-- Task to carry out --
Your answer should be the complete data, copied exactly.
***** Data *****
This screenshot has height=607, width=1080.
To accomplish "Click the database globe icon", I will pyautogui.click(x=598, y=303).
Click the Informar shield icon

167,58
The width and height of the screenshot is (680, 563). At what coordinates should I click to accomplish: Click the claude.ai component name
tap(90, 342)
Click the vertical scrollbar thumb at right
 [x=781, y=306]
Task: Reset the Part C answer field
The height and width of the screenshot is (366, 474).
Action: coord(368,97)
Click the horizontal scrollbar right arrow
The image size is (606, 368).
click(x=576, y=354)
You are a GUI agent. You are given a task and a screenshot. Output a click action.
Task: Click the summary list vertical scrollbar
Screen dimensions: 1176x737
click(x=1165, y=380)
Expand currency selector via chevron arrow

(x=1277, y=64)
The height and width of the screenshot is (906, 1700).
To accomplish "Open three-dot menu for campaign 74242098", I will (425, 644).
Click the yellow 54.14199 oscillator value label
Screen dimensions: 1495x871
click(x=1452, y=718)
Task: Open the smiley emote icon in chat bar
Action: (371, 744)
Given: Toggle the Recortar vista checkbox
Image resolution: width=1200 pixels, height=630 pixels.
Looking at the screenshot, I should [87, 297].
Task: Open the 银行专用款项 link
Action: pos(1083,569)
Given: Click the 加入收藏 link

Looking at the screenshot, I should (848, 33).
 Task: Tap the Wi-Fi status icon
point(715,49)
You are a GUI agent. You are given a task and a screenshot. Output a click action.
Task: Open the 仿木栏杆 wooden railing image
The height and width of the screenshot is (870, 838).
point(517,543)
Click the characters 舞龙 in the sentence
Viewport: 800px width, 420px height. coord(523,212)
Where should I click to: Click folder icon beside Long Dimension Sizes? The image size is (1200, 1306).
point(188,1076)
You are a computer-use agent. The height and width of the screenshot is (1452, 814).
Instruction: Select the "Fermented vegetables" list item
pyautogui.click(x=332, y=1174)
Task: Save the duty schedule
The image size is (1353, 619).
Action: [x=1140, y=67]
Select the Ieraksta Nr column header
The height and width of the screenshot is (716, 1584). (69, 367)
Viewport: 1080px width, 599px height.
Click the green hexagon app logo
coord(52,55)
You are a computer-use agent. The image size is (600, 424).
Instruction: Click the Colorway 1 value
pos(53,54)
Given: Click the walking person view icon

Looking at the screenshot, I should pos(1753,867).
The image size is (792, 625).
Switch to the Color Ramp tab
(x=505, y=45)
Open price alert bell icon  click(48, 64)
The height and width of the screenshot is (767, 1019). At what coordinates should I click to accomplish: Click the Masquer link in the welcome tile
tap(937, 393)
*****
-- Result of this exercise --
This screenshot has height=607, width=1080.
To accomplish "Click the database globe icon", I will pyautogui.click(x=598, y=303).
Click the Informar shield icon

167,58
The width and height of the screenshot is (680, 563). At what coordinates should I click to accomplish: Click the claude.ai component name
tap(90, 342)
Click the vertical scrollbar thumb at right
 [x=781, y=306]
Task: Reset the Part C answer field
The height and width of the screenshot is (366, 474).
Action: coord(368,97)
Click the horizontal scrollbar right arrow
The image size is (606, 368).
click(x=576, y=354)
You are a GUI agent. You are given a task and a screenshot. Output a click action.
Task: Click the summary list vertical scrollbar
Screen dimensions: 1176x737
click(x=1165, y=380)
Expand currency selector via chevron arrow

(x=1277, y=64)
The height and width of the screenshot is (906, 1700).
To accomplish "Open three-dot menu for campaign 74242098", I will (425, 644).
Click the yellow 54.14199 oscillator value label
Screen dimensions: 1495x871
click(x=1452, y=718)
Task: Open the smiley emote icon in chat bar
Action: (371, 744)
Given: Toggle the Recortar vista checkbox
Image resolution: width=1200 pixels, height=630 pixels.
Looking at the screenshot, I should [87, 297].
Task: Open the 银行专用款项 link
Action: pos(1083,569)
Given: Click the 加入收藏 link

Looking at the screenshot, I should (848, 33).
 Task: Tap the Wi-Fi status icon
point(715,49)
You are a GUI agent. You are given a task and a screenshot. Output a click action.
Task: Open the 仿木栏杆 wooden railing image
The height and width of the screenshot is (870, 838).
point(517,543)
Click the characters 舞龙 in the sentence
Viewport: 800px width, 420px height. coord(523,212)
Where should I click to: Click folder icon beside Long Dimension Sizes? The image size is (1200, 1306).
point(188,1076)
You are a computer-use agent. The height and width of the screenshot is (1452, 814).
Instruction: Select the "Fermented vegetables" list item
pyautogui.click(x=332, y=1174)
Task: Save the duty schedule
The image size is (1353, 619).
Action: [x=1140, y=67]
Select the Ieraksta Nr column header
The height and width of the screenshot is (716, 1584). (69, 367)
Viewport: 1080px width, 599px height.
Click the green hexagon app logo
coord(52,55)
You are a computer-use agent. The image size is (600, 424).
Instruction: Click the Colorway 1 value
pos(53,54)
Given: Click the walking person view icon

Looking at the screenshot, I should pos(1753,867).
The image size is (792, 625).
Switch to the Color Ramp tab
(x=505, y=45)
Open price alert bell icon  click(48, 64)
The height and width of the screenshot is (767, 1019). At what coordinates should I click to accomplish: Click the Masquer link in the welcome tile
tap(937, 393)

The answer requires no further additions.